A common misconception about teeth is that working on them, like trimming fingernails, should not lead to any complications. In reality, though, working on teeth is a surgical procedure. Teeth are very well-supplied with two different types of nerve tissue. And unlike other tissues of the body that are living, teeth can't swell, and are poorly equipped to deal with inflammation. Working on teeth very commonly produces inflammation—just as making an incision in an arm or leg would. Inflammation is a process by which your body sends immune cells and healing cells to the affected area so that they can repair the "wound". It does so by increasing blood flow to the affected region.

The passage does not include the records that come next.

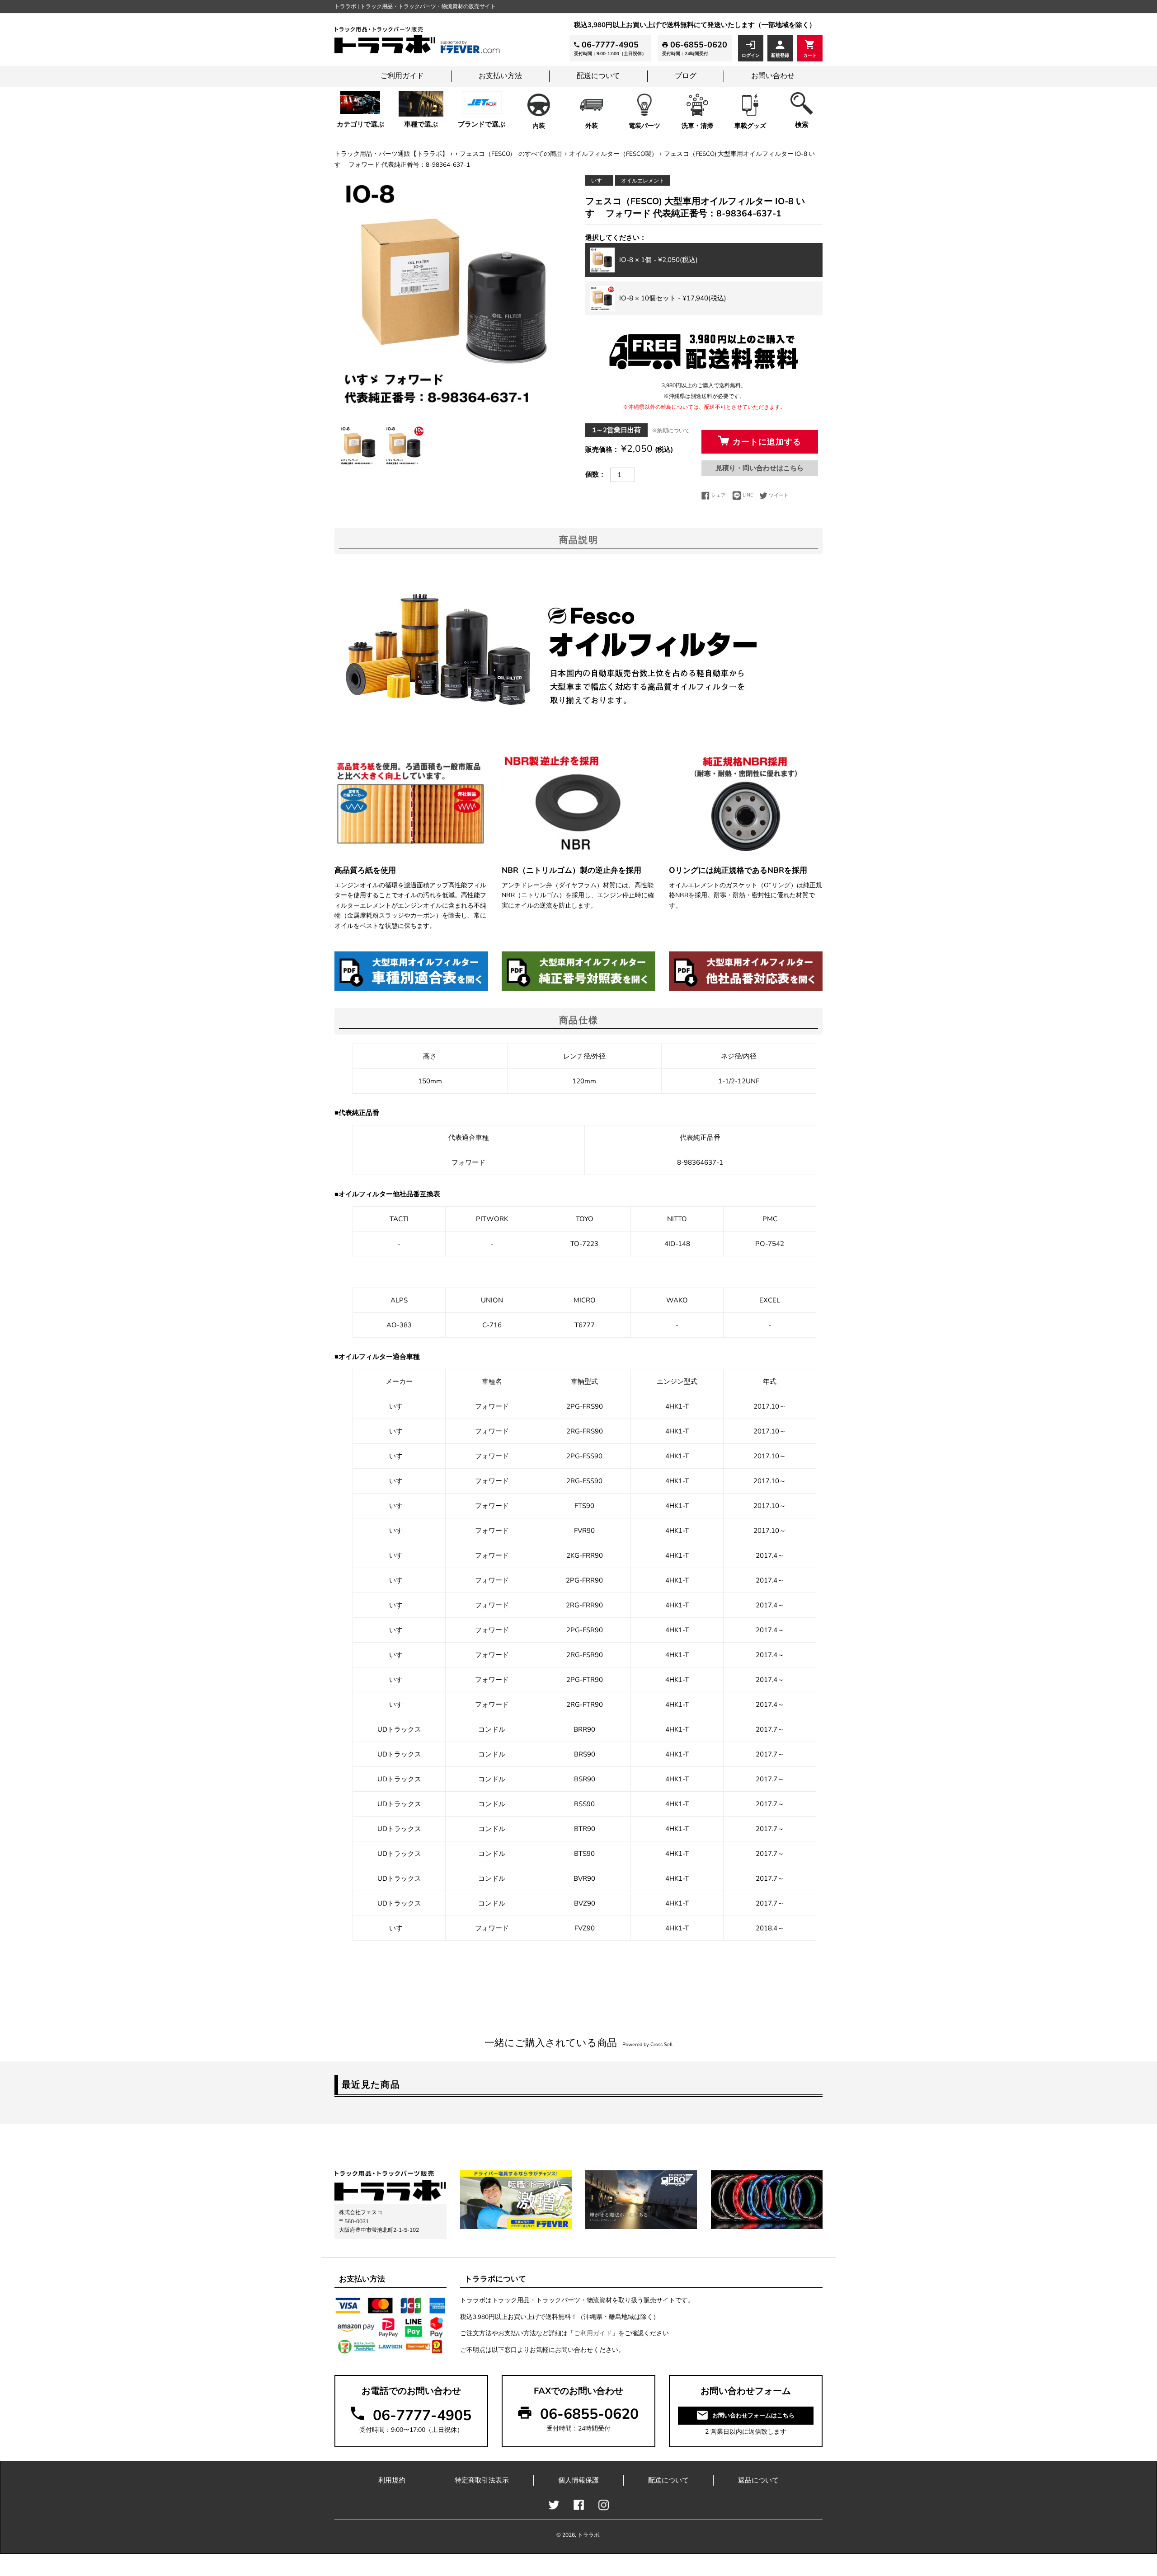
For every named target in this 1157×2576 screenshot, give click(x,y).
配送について (598, 76)
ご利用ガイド (402, 76)
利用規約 (391, 2480)
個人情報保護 (578, 2480)
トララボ (588, 2535)
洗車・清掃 (697, 126)
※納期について (671, 430)
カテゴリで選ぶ (360, 124)
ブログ (685, 76)
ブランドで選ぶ (481, 124)
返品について (758, 2480)
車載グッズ (750, 126)
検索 (802, 124)
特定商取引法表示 (482, 2480)
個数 (592, 474)
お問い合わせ (773, 76)
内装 (538, 126)
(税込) (658, 259)
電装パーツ (644, 126)
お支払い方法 (500, 76)
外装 (591, 126)
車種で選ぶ (421, 124)
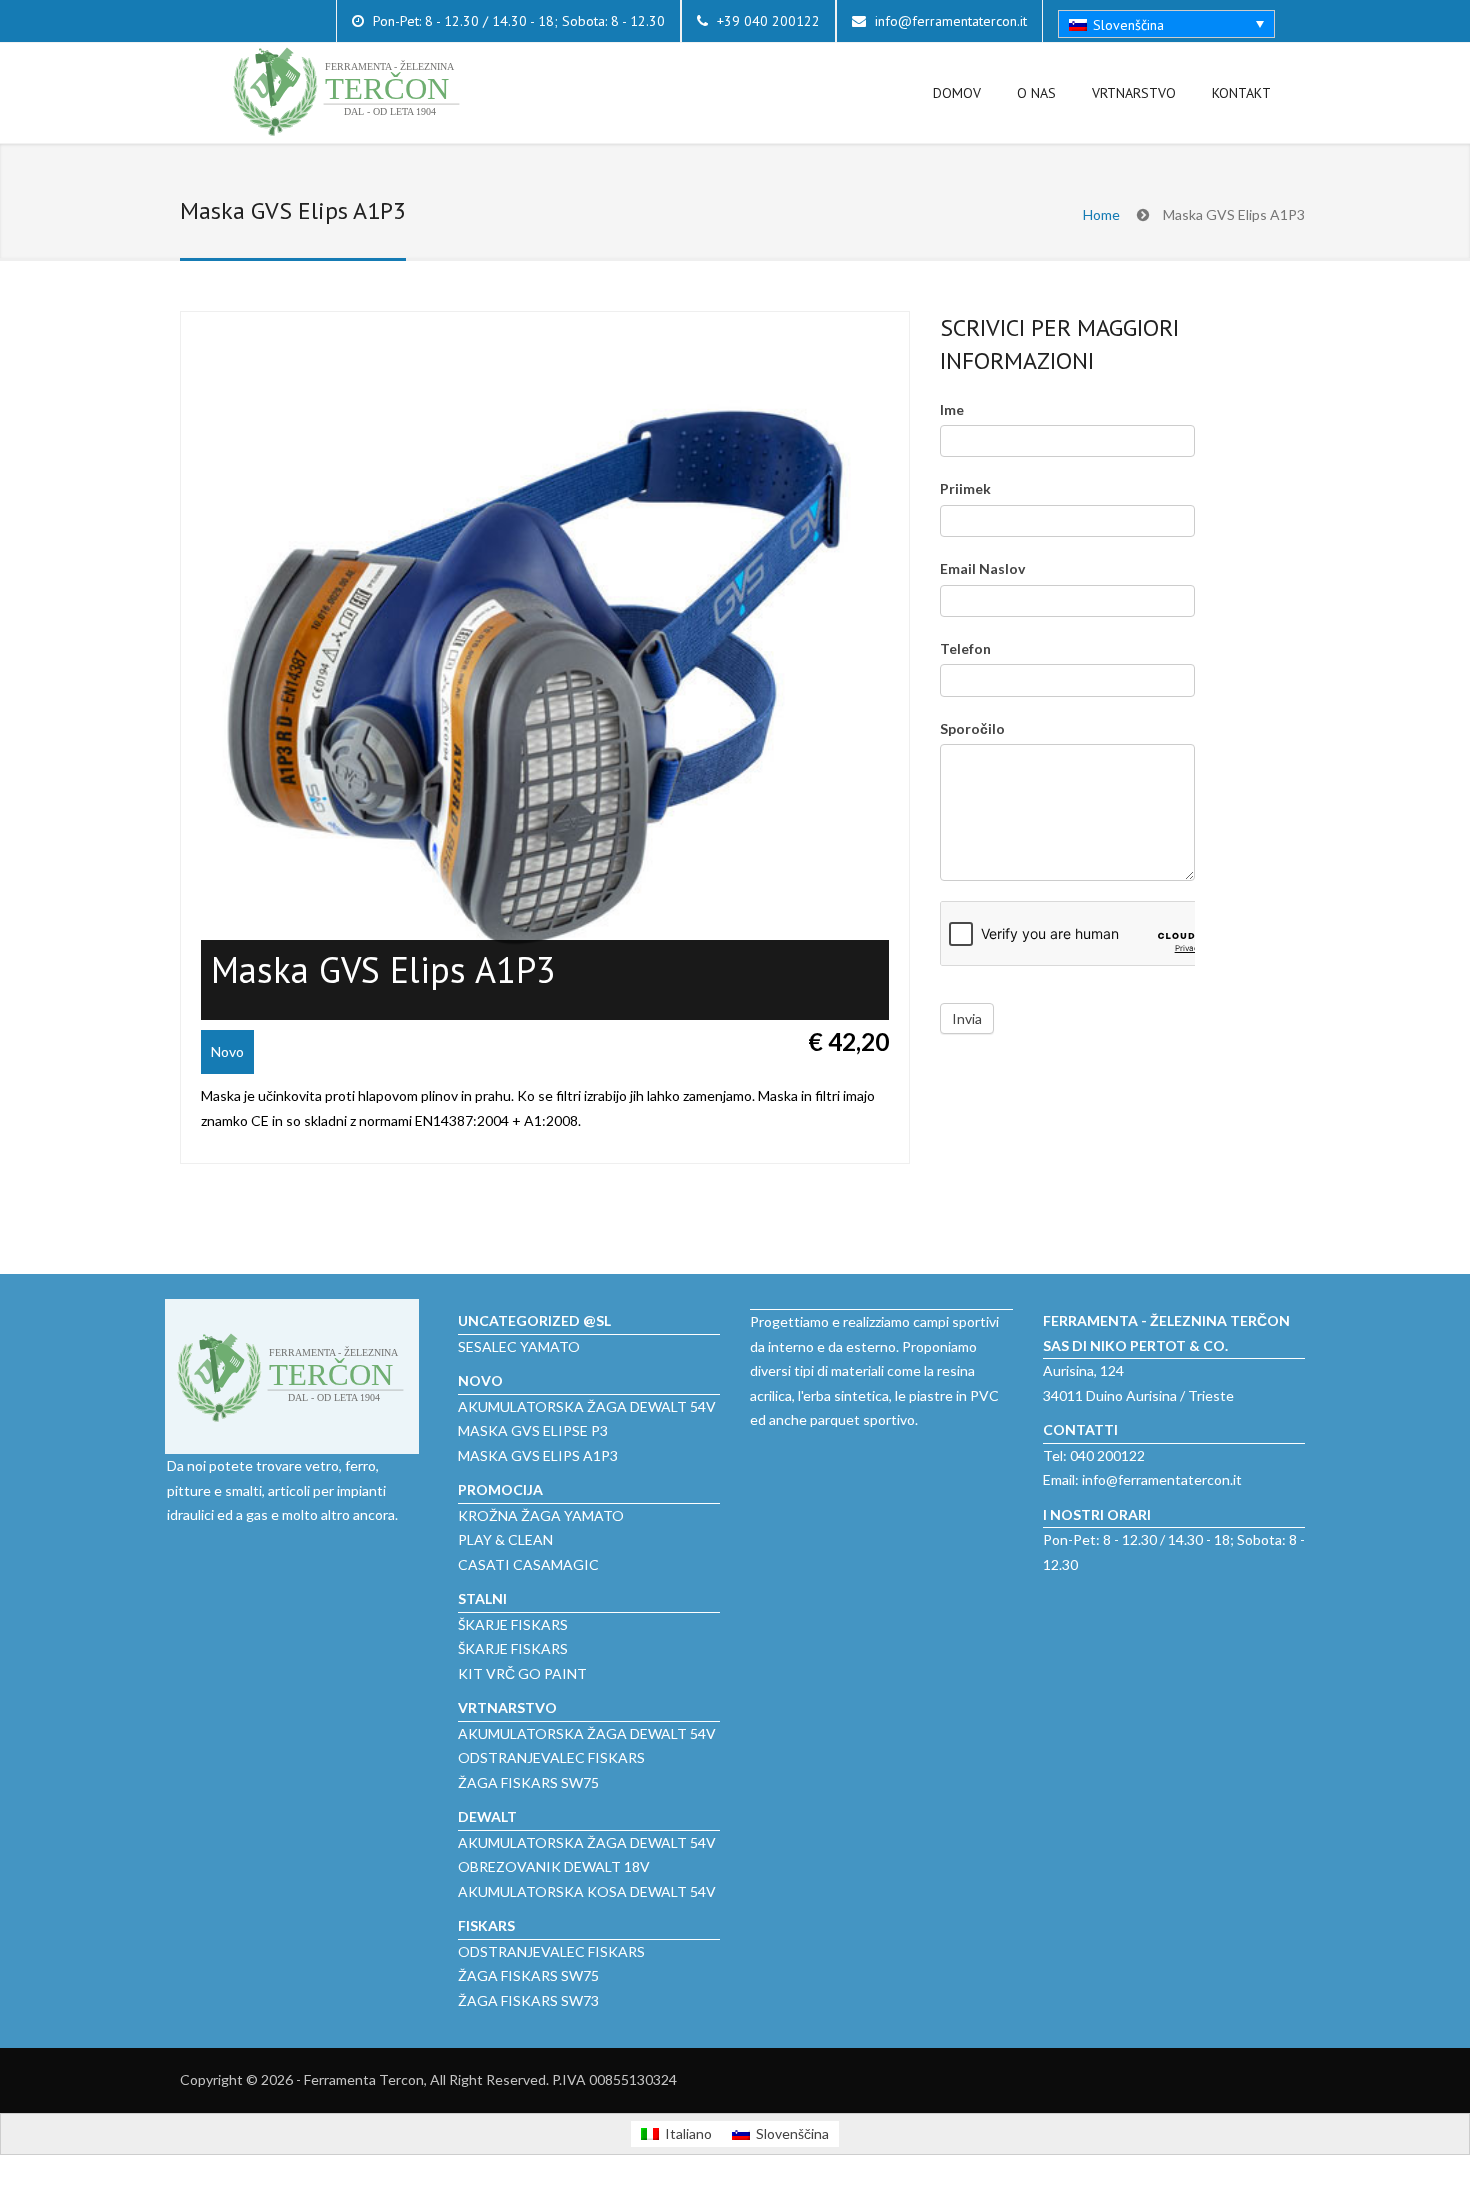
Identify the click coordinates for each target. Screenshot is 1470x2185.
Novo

When the surgery is performed on soft tissue (i.e. skin, muscle), increased blood flow to the area produces swelling—enlargement of the soft tissues—which are somewhat elastic (i.e. "stretchy"). Since teeth cannot swell, inflammation causes the blood pressure inside the tooth to increase. The increased pressure on the nerves inside may produce significant discomfort. Well-maintained dental instrumentation, skilled technique, and use of desensitizing medications can minimize post-operative discomfort, but may not eliminate it.
Learn more: Diagnoses › Irreversible pulpitis
Learn more: Diagnoses › Reversible pulpitis

Anything that causes a pressure change inside an inflamed tooth can provoke more discomfort. The most common culprits are cold temperatures and chewing. Cold causes the fluid inside the tooth to contract (shrink), changing the pressure. Chewing sends small hydraulic compression waves through the extra fluid in the tooth, and these pulses are perceived as pain. Sensitivity to heat is a symptom in some cases, but generally heat sensitivity is less common. Severe sensitivity to heat is a sign that there may be gas in the tooth. This is an unfavorable situation, because the gas is usually produced by bacteria (i.e. the tooth is infected). Sometimes the only way to reduce the pressure in the tooth is to make a hole into the pulp space (i.e. perform a root canal).
Learn more: Diagnoses › Acute apical abscess

Some people are inclined to think something must have been done wrong if they experience discomfort after a dental procedure. Although this can be the case, if proper procedure is followed, it is more likely the tooth's reaction to what was done that causes the problem. Does this mean you should wait until your tooth hurts to fix a problem that has been diagnosed? Definitely not! Very often problems with teeth (i.e. cavities, etc.) don't hurt unless they are advanced. Waiting until the problem is advanced to fix it is a big mistake. The bigger the problem is, the harder it is to fix and the more likely it is to produce complications; and it will frequently have a poorer prognosis (likelihood of long-term success) if you wait too long to have a problem fixed.

If your dentist can show you the problem (e.g. on the X-ray, with a photo, etc.) in such a way that you have a clear understanding of what it is, how it can be fixed, with how much urgency it should be addressed, any options you may have for fixing it, the risks, and intended benefits of each, the likelihood of success ("prognosis") of each, and the cost of each, you will experience better treatment outcomes.